One need only switch on their headset while playing online to realise that a significant portion of the gaming community are shrill, prepubescent children. Accordingly, game designers have gravitated in recent times to more simplistic, user-friendly games. Most egregiously in my opinion, the Elder Scrolls games went from an alien, merciless wilderness ready to swallow my anthropomorphic cat-man-mage forever to some kind of weird amusement park ride complete with giant compass, hovering quest markers, fast-travel and all the sort of features that make the game accessible to a thirteen year old.
Bloodborne is the latest in a string of brutally difficult games from publishers FromSoftware which have me convinced their office is a den of code-writing sadists. Set in the labyrinthian gothic city of Yharnam, Bloodborne explores what it means to be terrified in a videogame. Not terrified in the sense of “Oh fuck, something is definitely about to jump out at me,” but terrified like your computer just crashed and you haven’t hit save in three days. Actually, Bloodborne is scary in both ways, usually at the same time.
And I love it.
The aesthetic is Van Helsing meets HP Lovecraft: a gory, demonic cyclone of manic townspeople, gigantic were-beasts, screaming banshees and other near-indescribable horrors. Enemies come from above, below and on all sides, often in overwhelming numbers. Health is limited and the regenerative blood vials take their sweet time restoring what is ultimately a minute portion of the health bar anyway.

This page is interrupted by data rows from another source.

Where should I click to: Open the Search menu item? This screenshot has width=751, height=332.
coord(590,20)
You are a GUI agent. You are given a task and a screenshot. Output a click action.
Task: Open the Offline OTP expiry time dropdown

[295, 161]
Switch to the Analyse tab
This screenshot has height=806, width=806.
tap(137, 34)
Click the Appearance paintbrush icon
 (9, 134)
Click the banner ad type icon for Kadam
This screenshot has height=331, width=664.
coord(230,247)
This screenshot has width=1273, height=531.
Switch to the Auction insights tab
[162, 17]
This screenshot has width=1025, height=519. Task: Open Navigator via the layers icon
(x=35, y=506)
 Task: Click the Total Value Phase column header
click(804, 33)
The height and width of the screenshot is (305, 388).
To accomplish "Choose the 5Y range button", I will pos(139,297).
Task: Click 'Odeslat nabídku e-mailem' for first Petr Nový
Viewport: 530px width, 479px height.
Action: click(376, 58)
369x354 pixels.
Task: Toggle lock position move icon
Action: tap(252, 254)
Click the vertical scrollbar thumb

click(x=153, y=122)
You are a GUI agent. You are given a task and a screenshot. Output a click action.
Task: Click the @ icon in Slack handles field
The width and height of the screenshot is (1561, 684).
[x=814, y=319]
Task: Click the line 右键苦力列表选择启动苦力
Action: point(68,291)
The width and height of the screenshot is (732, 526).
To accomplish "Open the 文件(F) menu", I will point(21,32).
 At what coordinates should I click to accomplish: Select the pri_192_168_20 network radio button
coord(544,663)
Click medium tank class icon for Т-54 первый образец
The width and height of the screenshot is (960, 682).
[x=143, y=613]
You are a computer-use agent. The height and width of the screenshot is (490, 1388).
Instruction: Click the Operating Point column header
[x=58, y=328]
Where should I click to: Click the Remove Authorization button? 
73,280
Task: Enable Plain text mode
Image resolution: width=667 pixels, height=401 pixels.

Vanquished enemies drop ‘blood echoes’ – the equivalent of both exp. and gold. When death comes, as it inevitably does every five minutes or so, the player’s blood echoes are dropped, leaving a grizzly blood stain representative of the total echoes the player was carrying. Should the player die a second time before retrieving the echoes they are lost forever. Spoiler alert: this happens a shitload, and it never stops hurting.
Because Bloodborne is hard. Seriously fucking hard. For one, there’s no such thing as pausing. I found this out the hard way, hitting ‘start’ and walking away mid-scrap with a werewolf. Of course, the game was still going, and the werewolf proceeded to tear my face off and crush my head like a fleshy creme egg. It’s not a mistake you make twice however – unless the very house is burning to the ground there’s not a damn thing that will pull me away from the screen until either myself or the beast is dead. My new M.O has caused a few arguments, sure, but patching up a relationship is much, much easier than collecting another 20,000 blood echoes.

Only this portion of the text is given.